Barbara Rich successful in High Court in defence of claim under the Inheritance (Provision for Family and Dependants) Act 1975

The High Court has handed down judgment in the case of Miles & Shearer v Shearer [2021] EWHC 1000 (Ch), a claim under the Inheritance (Provision for Family and Dependants) Act 1975 (the ‘1975 Act’).  Jordan Holland (instructed by Charles Russell Speechlys LLP) acted for the Claimants. Barbara Rich (instructed by Cripps Pemberton Greenish) acted for the successful Defendant.  Barbara and Jordan are speaking at a webinar on the case and on adult children’s claims under the 1975 Act at midday on Friday 30 April.  You can find further details and registration here

This trial concerned the estate of Anthony Shearer (‘the Deceased’), former chief executive of Singer and Friedlander merchant bank.  His two adult daughters, Juliet Miles and Lauretta Shearer, made claims for reasonable provision from his estate under the 1975 Act.  The claim was defended by Pamela Shearer, the widow of the Deceased from his second marriage

Neither daughter was named as a beneficiary of the Deceased’s last will.  They were aged 40 and 38 respectively at the date of the trial and both had been married and each had children of their own.  Juliet lived in a joint household with her mother, the Deceased’s former wife, and Lauretta had a salaried job and her own home.  The Deceased had given them each money intended to provide a deposit on a first property in 2008, and had disclaimed any further responsibility for making financial provision for them as adults.

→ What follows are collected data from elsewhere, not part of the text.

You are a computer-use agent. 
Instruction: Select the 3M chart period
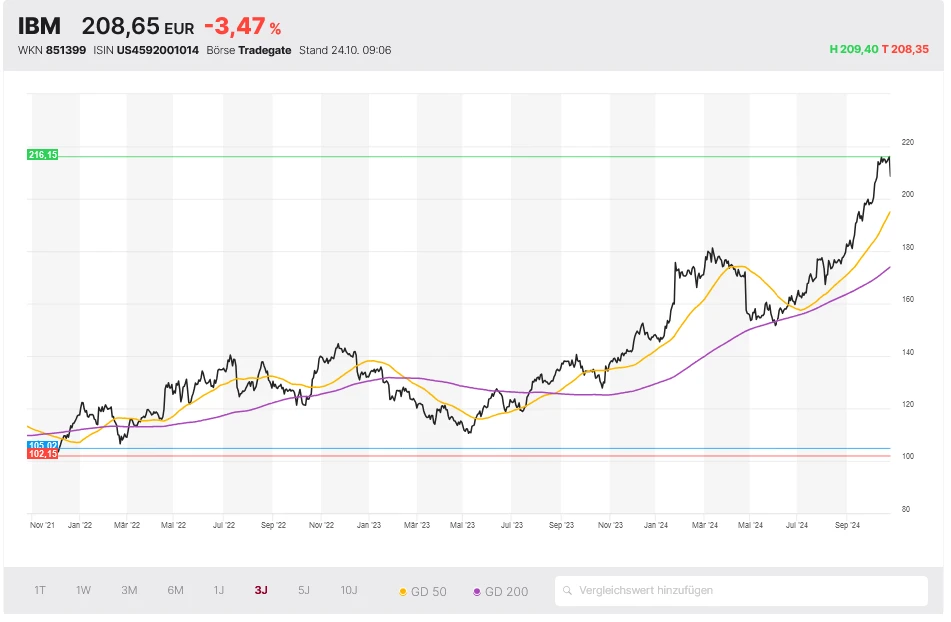(129, 590)
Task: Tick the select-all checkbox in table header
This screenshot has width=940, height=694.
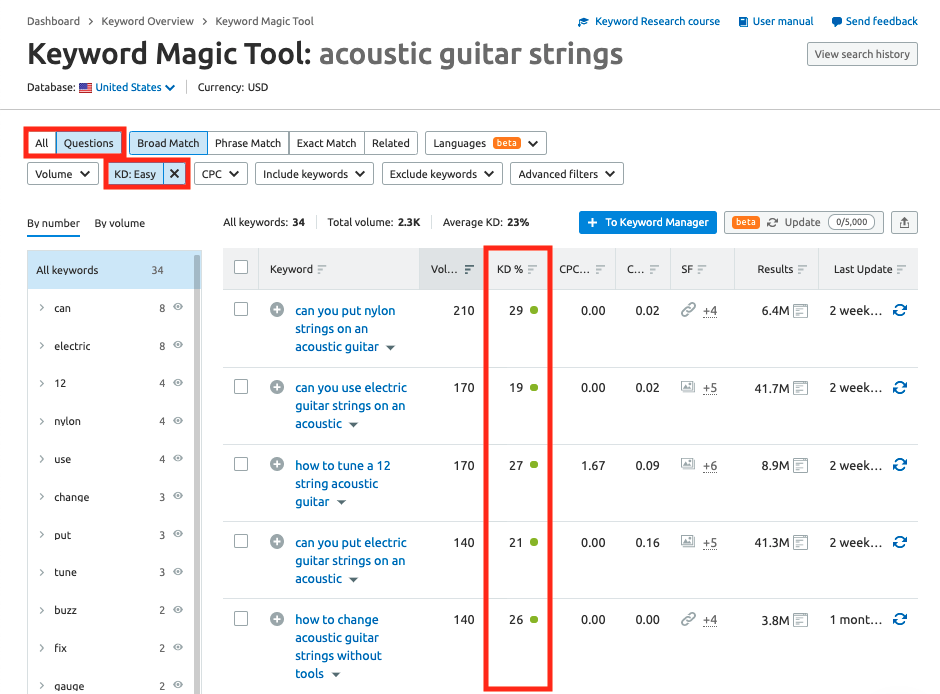Action: [x=241, y=268]
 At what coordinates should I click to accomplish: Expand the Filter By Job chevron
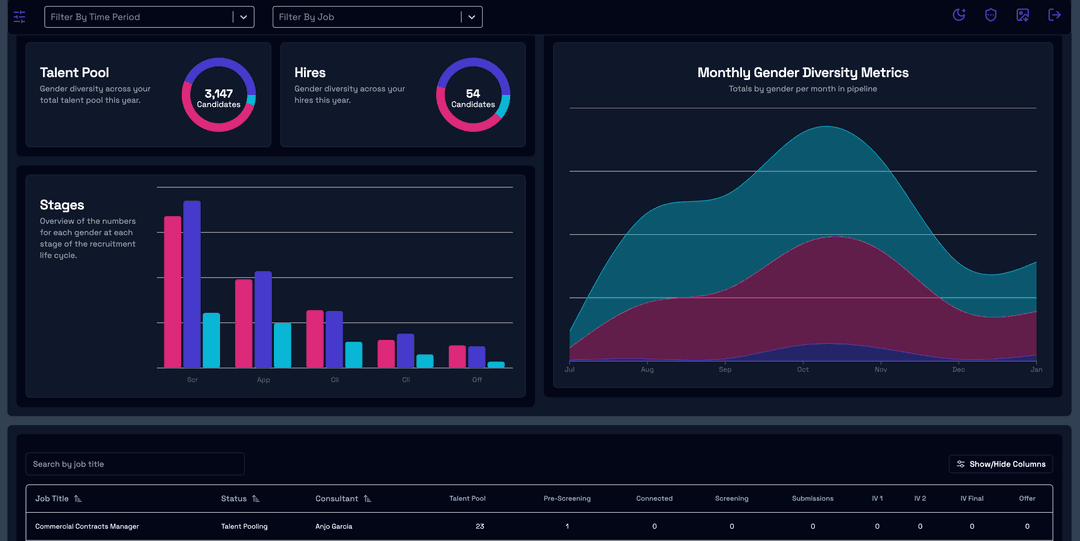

The judgment of the Chancellor of the High Court, Sir Julian Flaux, considered the evidence relevant to the various statutory factors in section 3 of the 1975 Act, as well as the law on the extent of any parental responsibility or obligation to maintain an adult child, and on the standard of maintenance appropriate to Claimants in this position.  On the basis of these principles and the evidence before him, the Chancellor concluded that the Deceased’s will did not fail to make reasonable provision for the maintenance of either of the Claimants.  Accordingly both claims were dismissed.